Senate Democrats on Wednesday are working on short-term spending bill that would fund the government through December 3 and avoid a government shutdown Thursday at midnight. They have dropped the proposed debt ceiling increase in order to gain Republican support and reach the required 60-votes for it to pass.

“We’re not asking Republicans to support raising the debt ceiling,” Senate Majority Leader Chuck Schumer said during a floor speech Wednesday.

“About whether Republicans would support a clean continuation of funding, the answer is there would be a lot of votes for that,” Sen. Patrick J. Toomey (R-Pa.), the top Republican on the Senate Banking, Housing, and Urban Affairs Committee, told CNN on Sunday.

The bill – known as a continuing resolution on Congress – would then have to go back to the U.S. House, where it passed along party lines last week.

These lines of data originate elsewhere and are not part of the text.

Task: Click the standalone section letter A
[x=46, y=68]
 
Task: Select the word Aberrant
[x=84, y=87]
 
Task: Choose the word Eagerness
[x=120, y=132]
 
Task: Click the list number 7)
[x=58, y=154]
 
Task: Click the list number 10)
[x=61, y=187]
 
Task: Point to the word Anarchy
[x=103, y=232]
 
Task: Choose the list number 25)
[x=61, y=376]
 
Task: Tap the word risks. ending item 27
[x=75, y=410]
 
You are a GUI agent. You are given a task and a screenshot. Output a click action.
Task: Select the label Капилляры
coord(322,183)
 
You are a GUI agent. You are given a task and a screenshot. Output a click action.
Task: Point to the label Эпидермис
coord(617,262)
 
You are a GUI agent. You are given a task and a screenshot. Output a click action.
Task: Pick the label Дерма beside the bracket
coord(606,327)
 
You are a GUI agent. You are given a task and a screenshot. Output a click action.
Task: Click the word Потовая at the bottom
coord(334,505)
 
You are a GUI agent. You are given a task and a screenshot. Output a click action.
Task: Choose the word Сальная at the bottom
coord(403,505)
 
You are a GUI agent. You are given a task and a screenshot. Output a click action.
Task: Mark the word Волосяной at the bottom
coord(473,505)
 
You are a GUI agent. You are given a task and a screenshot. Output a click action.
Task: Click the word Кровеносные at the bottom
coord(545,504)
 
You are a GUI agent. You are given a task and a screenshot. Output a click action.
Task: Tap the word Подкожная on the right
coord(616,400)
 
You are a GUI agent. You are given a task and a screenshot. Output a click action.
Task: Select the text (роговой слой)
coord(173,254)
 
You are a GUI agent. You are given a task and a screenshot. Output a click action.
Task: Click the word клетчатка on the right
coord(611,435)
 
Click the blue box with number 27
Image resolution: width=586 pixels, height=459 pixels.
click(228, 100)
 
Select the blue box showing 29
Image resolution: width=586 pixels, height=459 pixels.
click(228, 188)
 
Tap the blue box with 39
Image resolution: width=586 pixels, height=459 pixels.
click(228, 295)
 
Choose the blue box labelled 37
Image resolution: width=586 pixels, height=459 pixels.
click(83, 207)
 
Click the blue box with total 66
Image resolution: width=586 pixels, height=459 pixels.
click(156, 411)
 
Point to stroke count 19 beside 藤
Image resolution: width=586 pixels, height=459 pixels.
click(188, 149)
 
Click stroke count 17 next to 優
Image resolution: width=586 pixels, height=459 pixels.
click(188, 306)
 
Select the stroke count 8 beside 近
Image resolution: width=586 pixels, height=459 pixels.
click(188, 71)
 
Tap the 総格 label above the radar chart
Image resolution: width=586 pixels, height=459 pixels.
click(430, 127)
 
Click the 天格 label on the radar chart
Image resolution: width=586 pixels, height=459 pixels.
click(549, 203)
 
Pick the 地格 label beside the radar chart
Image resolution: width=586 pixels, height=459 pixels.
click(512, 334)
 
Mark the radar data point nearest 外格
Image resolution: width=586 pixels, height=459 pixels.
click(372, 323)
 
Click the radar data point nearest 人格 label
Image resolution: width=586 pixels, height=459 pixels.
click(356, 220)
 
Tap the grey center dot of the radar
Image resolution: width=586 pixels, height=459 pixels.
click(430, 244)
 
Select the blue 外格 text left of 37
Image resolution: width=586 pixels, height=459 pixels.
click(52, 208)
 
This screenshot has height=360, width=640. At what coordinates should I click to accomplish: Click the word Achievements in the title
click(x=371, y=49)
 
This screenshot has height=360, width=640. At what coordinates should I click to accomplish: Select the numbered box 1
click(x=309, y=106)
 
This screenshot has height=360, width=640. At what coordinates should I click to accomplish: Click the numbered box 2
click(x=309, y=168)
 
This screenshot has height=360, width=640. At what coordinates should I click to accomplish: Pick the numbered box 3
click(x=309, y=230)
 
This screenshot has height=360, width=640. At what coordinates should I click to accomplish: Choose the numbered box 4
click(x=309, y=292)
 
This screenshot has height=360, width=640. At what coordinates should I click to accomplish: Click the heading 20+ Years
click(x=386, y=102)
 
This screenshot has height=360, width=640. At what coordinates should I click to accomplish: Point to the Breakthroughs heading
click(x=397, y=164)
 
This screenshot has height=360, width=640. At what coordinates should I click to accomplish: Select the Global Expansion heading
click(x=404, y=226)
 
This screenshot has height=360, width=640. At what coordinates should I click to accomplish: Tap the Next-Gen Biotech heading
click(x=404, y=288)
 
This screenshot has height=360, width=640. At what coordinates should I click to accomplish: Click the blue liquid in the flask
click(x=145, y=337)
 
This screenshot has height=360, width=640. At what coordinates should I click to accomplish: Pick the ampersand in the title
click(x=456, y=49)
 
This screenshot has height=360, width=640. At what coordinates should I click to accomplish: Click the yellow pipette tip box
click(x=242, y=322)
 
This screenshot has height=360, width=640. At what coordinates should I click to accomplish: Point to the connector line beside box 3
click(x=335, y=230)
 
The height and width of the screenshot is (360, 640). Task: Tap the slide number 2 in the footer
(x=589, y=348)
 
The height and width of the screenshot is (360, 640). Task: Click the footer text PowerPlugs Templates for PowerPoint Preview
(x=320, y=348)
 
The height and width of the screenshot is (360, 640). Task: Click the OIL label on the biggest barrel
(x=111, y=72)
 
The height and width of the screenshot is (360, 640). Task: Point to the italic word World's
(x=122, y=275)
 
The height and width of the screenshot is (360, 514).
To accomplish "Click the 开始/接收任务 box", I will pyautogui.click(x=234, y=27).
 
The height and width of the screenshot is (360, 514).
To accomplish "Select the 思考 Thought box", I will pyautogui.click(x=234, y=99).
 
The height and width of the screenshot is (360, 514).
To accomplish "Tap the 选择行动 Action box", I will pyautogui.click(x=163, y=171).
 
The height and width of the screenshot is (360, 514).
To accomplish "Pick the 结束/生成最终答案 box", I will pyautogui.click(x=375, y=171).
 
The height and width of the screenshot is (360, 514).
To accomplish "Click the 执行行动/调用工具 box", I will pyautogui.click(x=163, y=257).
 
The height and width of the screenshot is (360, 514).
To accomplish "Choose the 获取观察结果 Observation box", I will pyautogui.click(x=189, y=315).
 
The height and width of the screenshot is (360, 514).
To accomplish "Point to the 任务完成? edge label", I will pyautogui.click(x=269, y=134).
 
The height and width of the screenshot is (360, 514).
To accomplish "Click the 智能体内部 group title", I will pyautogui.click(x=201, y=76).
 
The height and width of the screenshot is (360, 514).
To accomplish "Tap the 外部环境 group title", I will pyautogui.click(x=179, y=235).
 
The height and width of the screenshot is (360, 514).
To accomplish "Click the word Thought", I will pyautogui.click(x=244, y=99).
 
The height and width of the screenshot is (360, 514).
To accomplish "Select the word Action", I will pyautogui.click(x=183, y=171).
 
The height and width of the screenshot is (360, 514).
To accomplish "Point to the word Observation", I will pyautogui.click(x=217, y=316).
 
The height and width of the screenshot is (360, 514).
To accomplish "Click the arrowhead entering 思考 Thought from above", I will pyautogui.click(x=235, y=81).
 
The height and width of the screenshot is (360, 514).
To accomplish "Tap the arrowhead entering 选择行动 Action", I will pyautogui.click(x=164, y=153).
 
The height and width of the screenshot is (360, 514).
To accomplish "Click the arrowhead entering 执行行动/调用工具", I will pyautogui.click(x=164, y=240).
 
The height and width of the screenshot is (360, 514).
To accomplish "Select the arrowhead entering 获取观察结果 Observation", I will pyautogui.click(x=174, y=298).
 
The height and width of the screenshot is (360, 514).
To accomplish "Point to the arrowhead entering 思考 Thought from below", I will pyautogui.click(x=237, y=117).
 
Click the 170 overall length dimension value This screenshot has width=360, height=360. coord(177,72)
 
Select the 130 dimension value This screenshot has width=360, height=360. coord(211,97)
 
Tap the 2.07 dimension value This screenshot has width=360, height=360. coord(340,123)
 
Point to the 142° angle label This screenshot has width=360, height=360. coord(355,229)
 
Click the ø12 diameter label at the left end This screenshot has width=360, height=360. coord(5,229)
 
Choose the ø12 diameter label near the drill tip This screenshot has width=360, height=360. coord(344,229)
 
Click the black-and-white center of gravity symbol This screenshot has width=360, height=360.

“Democrats control the United States House of Representatives, the United States Senate, and the White House,” said Rep. Kai Kahele (D-Hawaii). “There is absolutely no reason why we should have a government shutdown on Thursday.”

House Speaker Nancy Pelosi (D-Calif.) is still pledging to hold a key vote on the $1.2 trillion infrastructure package on Thursday. That is despite pushback from some members of the Congressional Progressive Caucus who want an agreement on the $3.5 trillion social safety net bill before voting on the physical infrastructure piece first.

“Things are very fluid right now,” Kahele said. “But, I feel confident that we will be able to pass both.”

A small number of moderate Republicans are expected to support the infrastructure package, but right now that number is too small to offset Democrats who are pledging not to vote for it.”

“That $1.2 trillion bill, I’m very supportive of,” said Rep. Tom Reed (R-N.Y.). “And I look forward to doing my part to encouraging my colleagues on the Republican side to support that.”